Novas restrições, a reação dos franceses e a comunicação

Novas restrições – A essa altura todos já sabem que a França entrará neste sábado, dia 17 de outubro, em uma nova fase de restrições sanitárias.  O toque de recolher entre 21h e 6h nas grandes cidades* durante um mês foi a medida escolhida para a nova tentativa de contenção do coronavírus.

Acabou a festa! Regra dos seis

O governo pede inclusive à população que restrinja sua “bolha social” a seis pessoas e usem máscaras durante todo o tempo de convívio, seja lá onde for.

O governo promete igualmente ações dissuasivas para organizadores de festas e reuniões com multas que podem ir até 10 000 euros.

Reações

Diante destas novas restrições alguns reclamam do atentado a liberdade individual. Proprietários de restaurantes e bares clamam uma catástrofe anunciada. Jovens afirmam que se não vão aos bares, farão encontros em seus pequenos apartamentos. O corpo médico reclama da falta de recursos e investimentos para resolução do problema hospitalar e os sindicados fazem apelo de greve.

Para dificultar ainda mais a vida do governo, os policiais que deverão manter a ordem neste momento complicado, manifestam contra a falta de apoio e segurança no desempenho de suas funções.

Os trabalhadores perguntam por que devem se espremer nos meios de transporte, nos escritórios e salas de reunião, mas não podem ir ao restaurante ou ao teatro.

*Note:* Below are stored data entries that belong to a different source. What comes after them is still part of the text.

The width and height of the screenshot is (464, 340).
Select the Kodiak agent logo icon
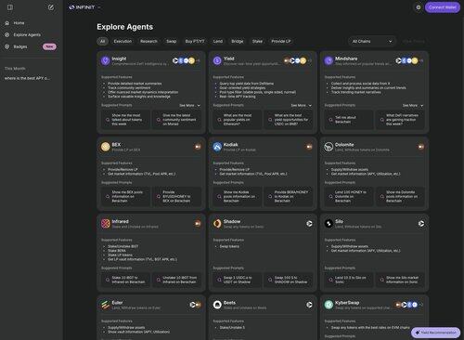tap(217, 147)
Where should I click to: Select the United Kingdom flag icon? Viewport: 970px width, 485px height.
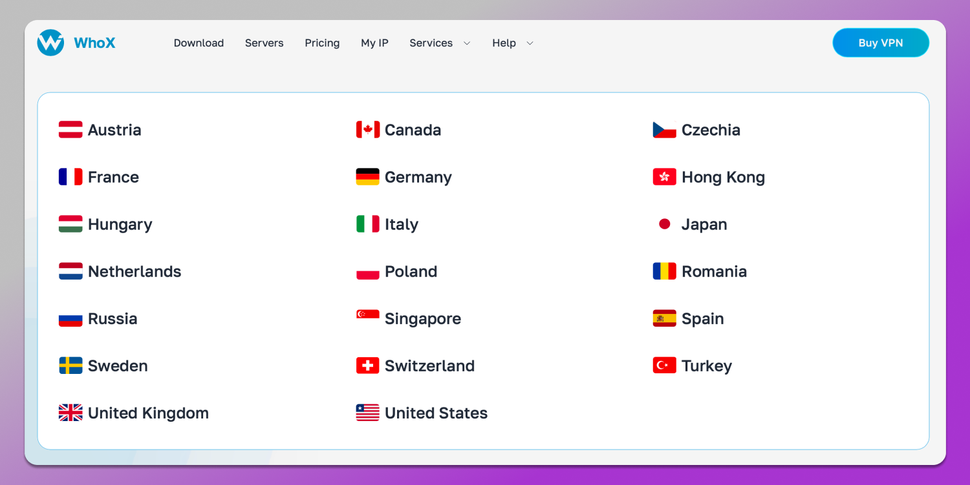pyautogui.click(x=70, y=412)
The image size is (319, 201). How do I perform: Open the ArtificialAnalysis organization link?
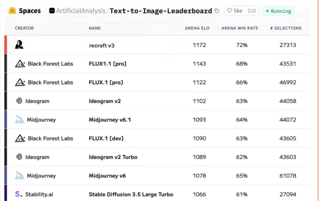click(81, 11)
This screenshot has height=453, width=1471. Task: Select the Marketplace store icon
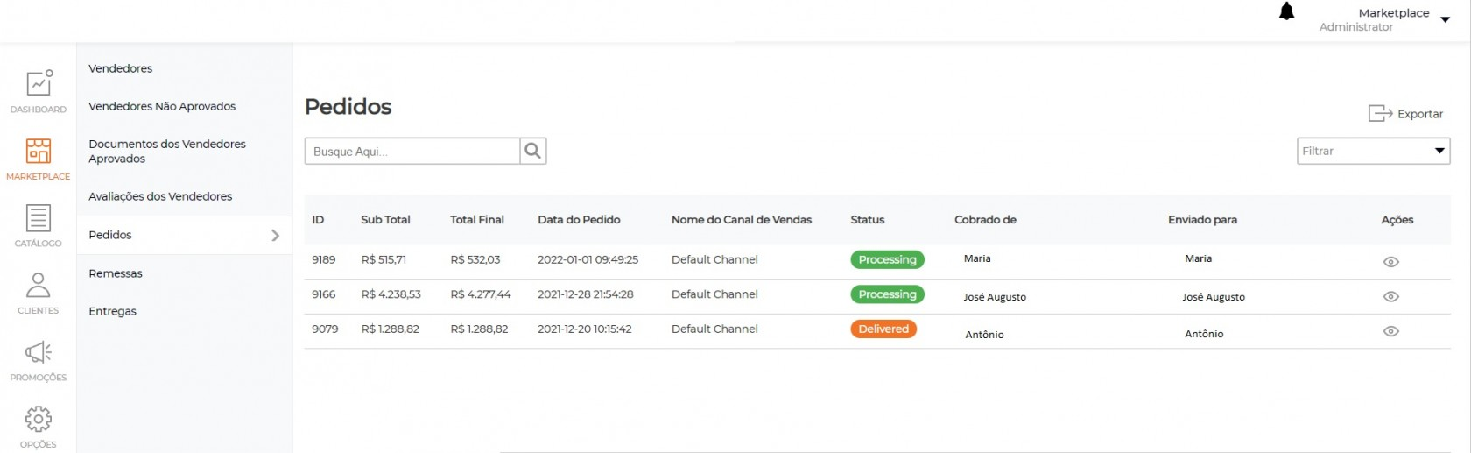point(39,151)
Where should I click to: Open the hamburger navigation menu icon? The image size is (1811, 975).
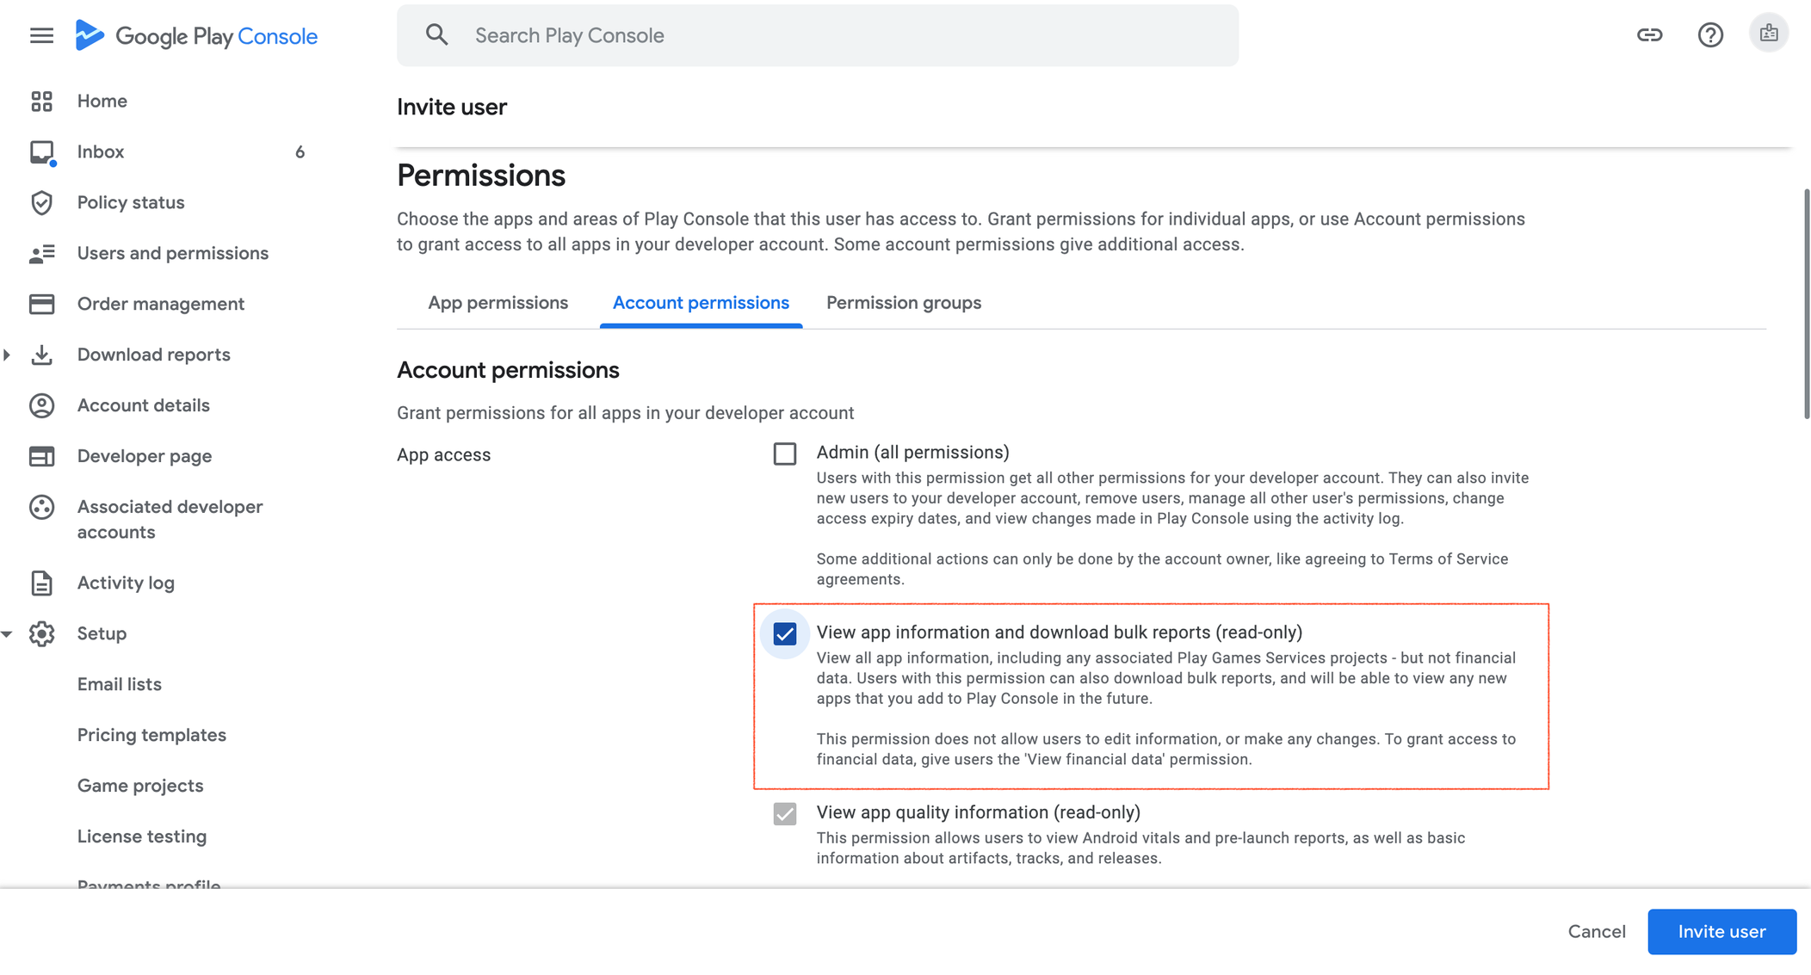point(41,35)
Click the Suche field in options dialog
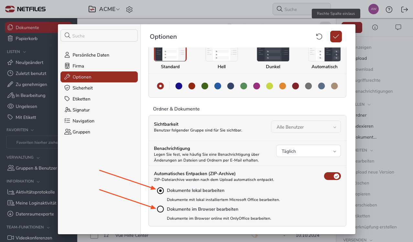Viewport: 413px width, 242px height. click(x=99, y=36)
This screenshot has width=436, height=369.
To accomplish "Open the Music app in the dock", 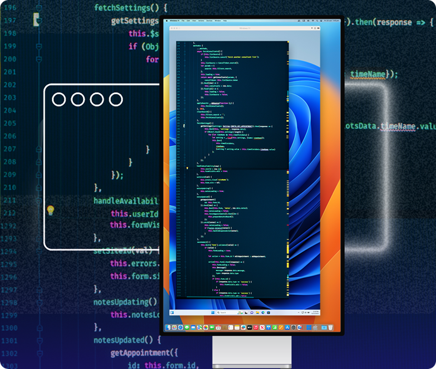I will [x=255, y=327].
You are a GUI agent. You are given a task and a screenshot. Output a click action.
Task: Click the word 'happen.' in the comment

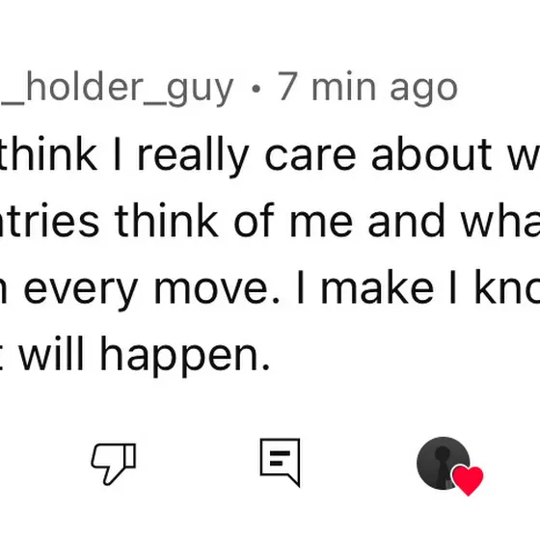click(x=185, y=356)
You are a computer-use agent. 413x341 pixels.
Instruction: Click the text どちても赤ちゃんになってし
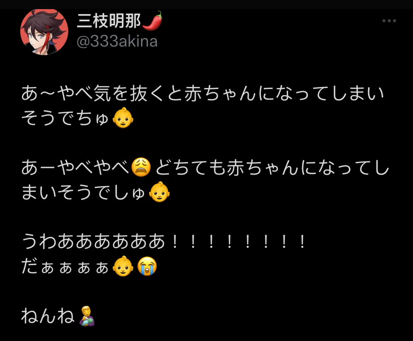coord(272,167)
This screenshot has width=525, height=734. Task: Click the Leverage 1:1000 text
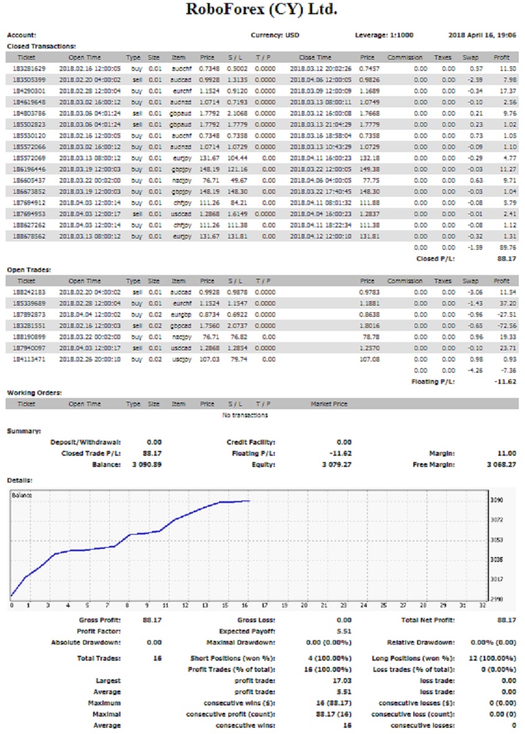tap(384, 35)
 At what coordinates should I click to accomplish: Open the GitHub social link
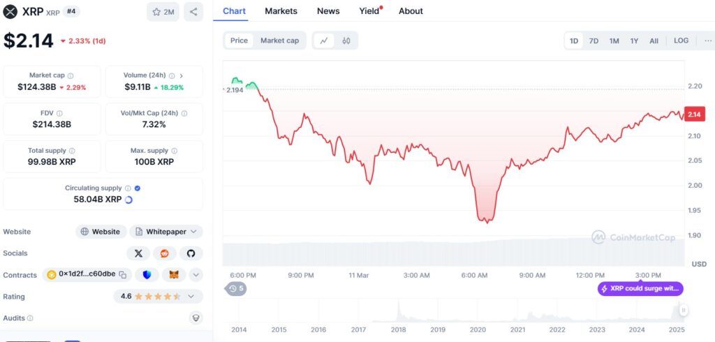[x=191, y=253]
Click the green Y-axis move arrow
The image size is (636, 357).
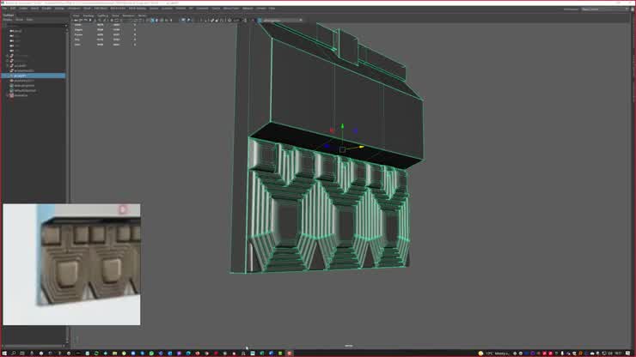(x=342, y=127)
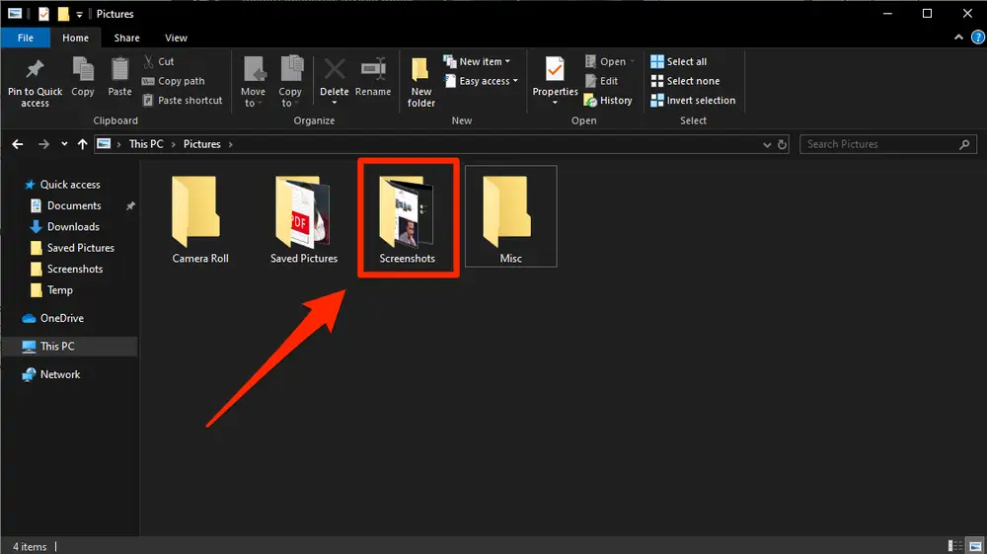Click the New folder icon

point(419,69)
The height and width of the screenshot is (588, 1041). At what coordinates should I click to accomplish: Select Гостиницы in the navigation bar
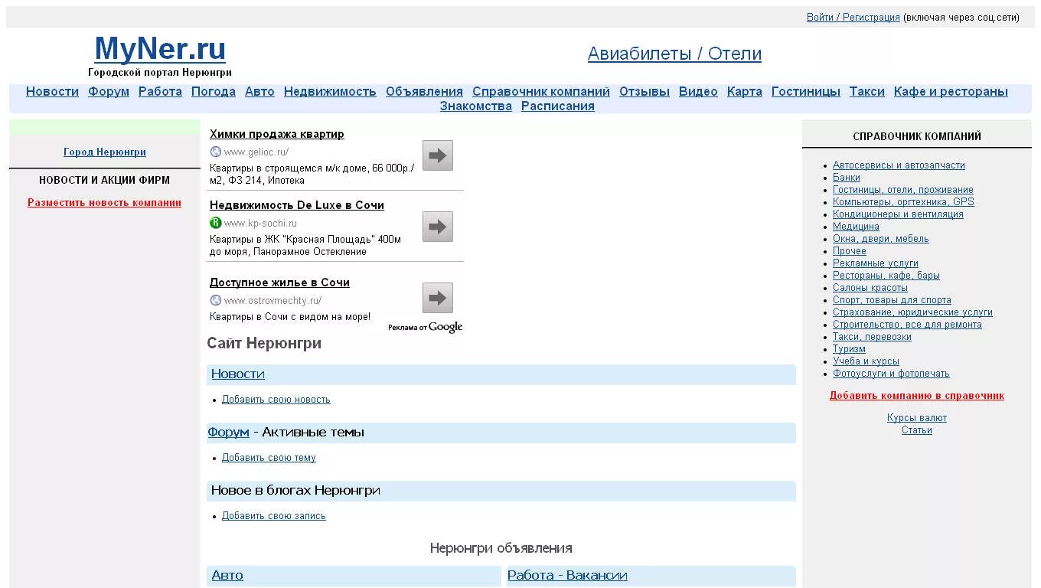(x=805, y=91)
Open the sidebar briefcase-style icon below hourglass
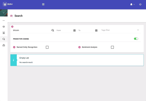 point(4,45)
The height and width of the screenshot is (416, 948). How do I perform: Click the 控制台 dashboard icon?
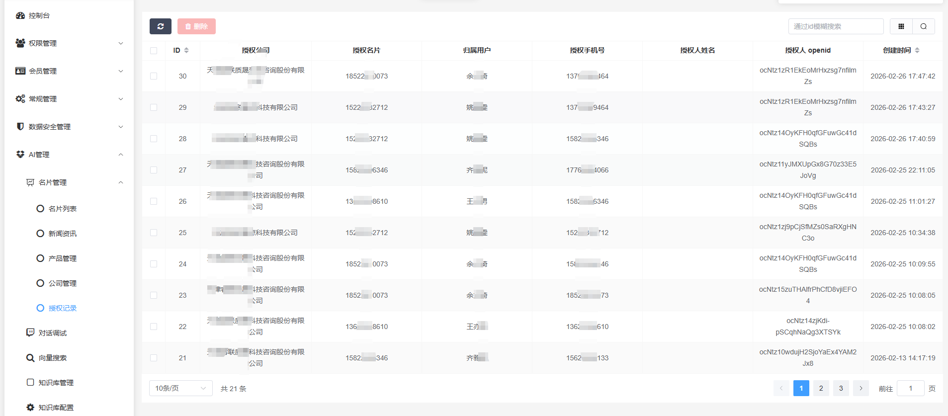[20, 15]
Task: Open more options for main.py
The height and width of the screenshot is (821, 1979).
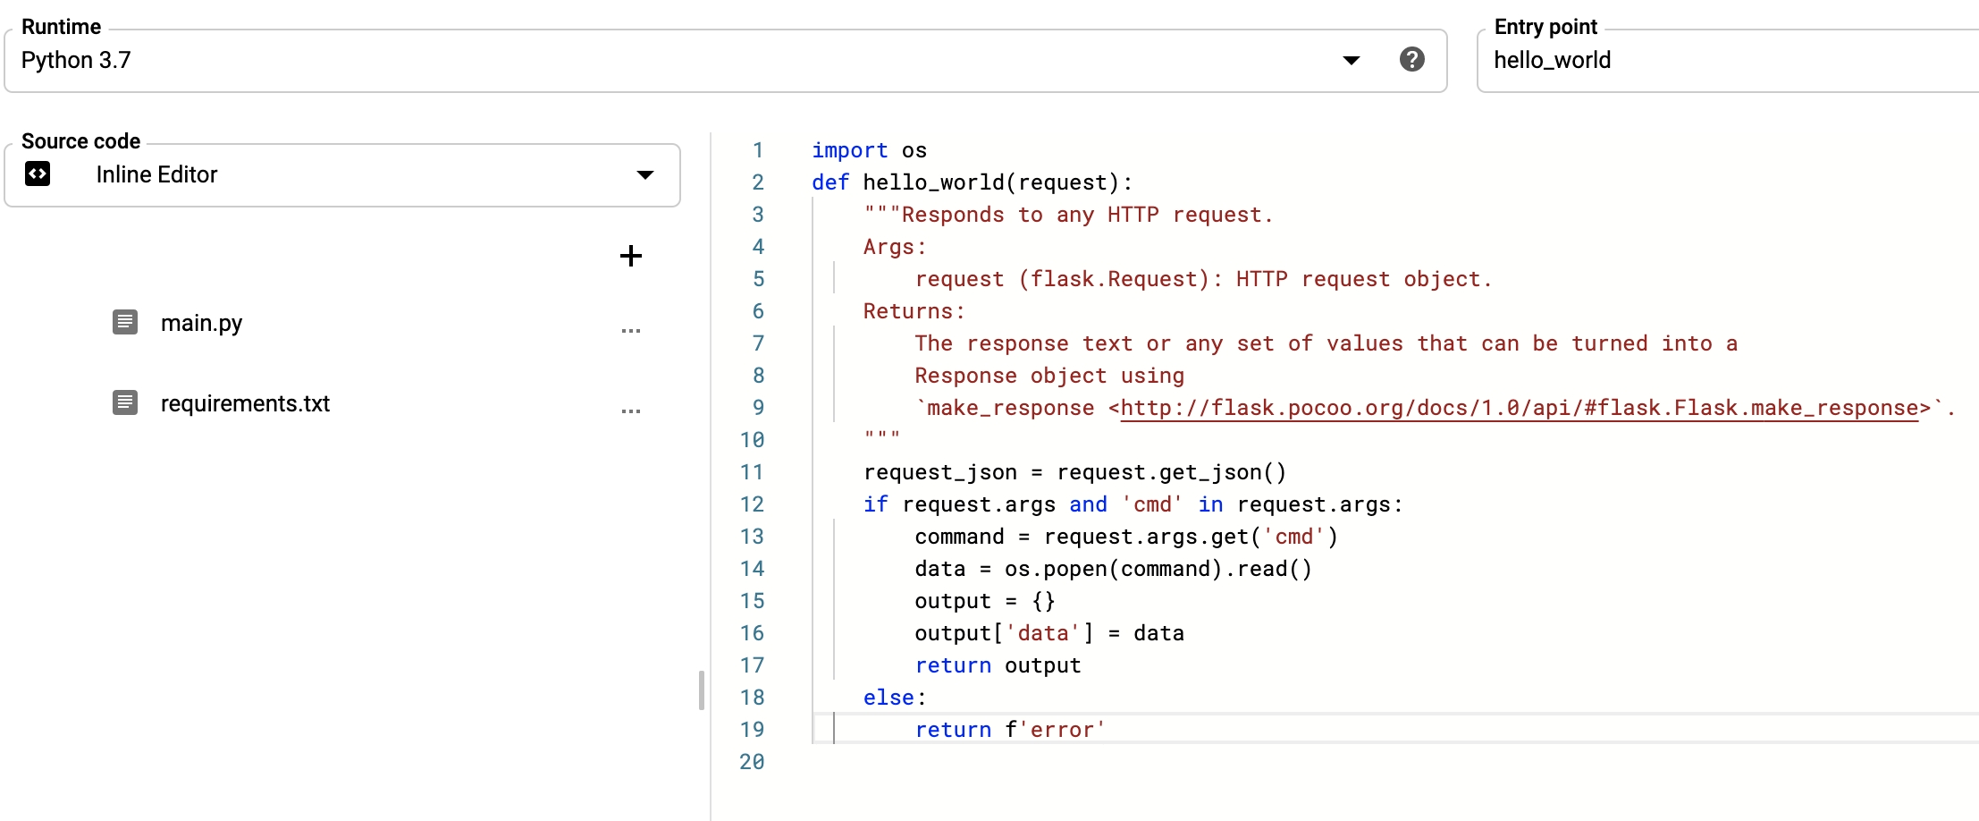Action: point(630,331)
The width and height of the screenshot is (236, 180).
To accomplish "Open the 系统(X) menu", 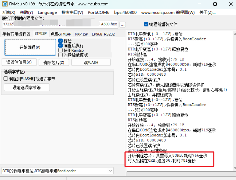I will (9, 12).
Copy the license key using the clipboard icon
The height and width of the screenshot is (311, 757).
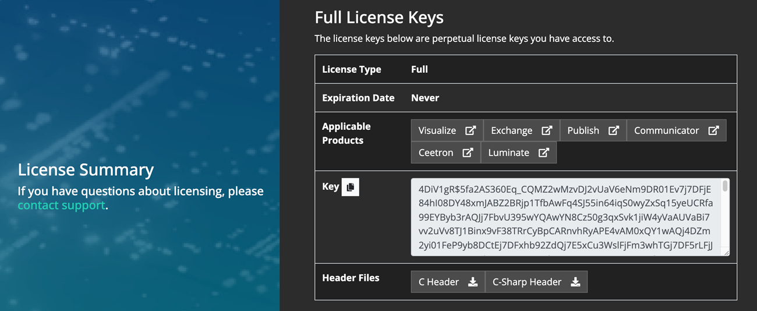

Concomitantemente, dia 17 de outubro é também dia de início de novas férias escolares. E surpreendentemente, os franceses poderão se deslocar sem restrições pelo território nacional.

Para muitos é difícil entender a coerência destas medidas que parecem até contraditórias. Mas, basta analisar um pouco para perceber que o governo está tentando frear o contágio da população pelo Covid-19, sem frear a economia nacional. Eu pessoalmente entendo a decisão.   

Então, porque muitos estão descontentes? A cólera dos proprietários dos restaurantes e atuantes do meio cultural é compreensível, mas quanto ao resto da população…

credibilidade é tudo

É sabido que a comunicação publicitária sempre ajudou muito a classe politica. Até ai tudo bem! Mas e quando ele trabalha contra a classe política?

Apoiar-se em um Conselho Cientifico para tomadas de decisões durante uma crise sanitária me parece a coisa mais sensata do mundo! Contanto que o mesmo tenha credibilidade, é claro.

O problema e que no momento em que a França, seus hospitais e população sofriam da falta de máscaras o Conselho Cientifico afirmou que o uso deste aparato ( hoje obrigatório) não era necessário e poderia ser até mesmo perigoso.  E agora, para explicar as novas restrições esse mesmo Conselho Cientifico estatal afirma que a maioria do contágio acontece em reuniões familiares e aparentemente entre 21h e 6h da manhã?  

Questões complexas, sobre as quais prefiro me abster. Eu não entendo nada de saúde e não vou pagar 135€ de multa para andar por ai depois das 21h, então me submeto e apóio as medidas sem contestar, como fará a maioria da população certamente.

Todavia, termino meu texto com uma pequena história, que talvez exemplifique meu ponto de vista sobre o que chamo de boa comunicação.

Vendendo seu peixe

Um dia desses, meu restaurante preferido me serviu um peixe inabitual. Confrontada pela minha reação a garçonete foi sincera:

“- Segunda feira não há entrega de peixe fresco, o mercadão (de Rungis), fecha nas segundas, perdão. Agora você já sabe que este não é o dia ideal para comer peixe aqui.”

Sua resposta franca e direta me deixou feliz, o sabor do peixe que eu comia não melhorou, mas eu aprendi algo e fiquei mais esperta. Segui freqüentando o estabelecimento. Credibilidade é tudo! Isso sim é o que chamo de boa comunicação!

Nota* Estão sob toque de recolher : Paris e região, Lille, Grenoble, Lyon, Aix-Marseille, Montpellier, Rouen, Toulouse et Saint-Etienne.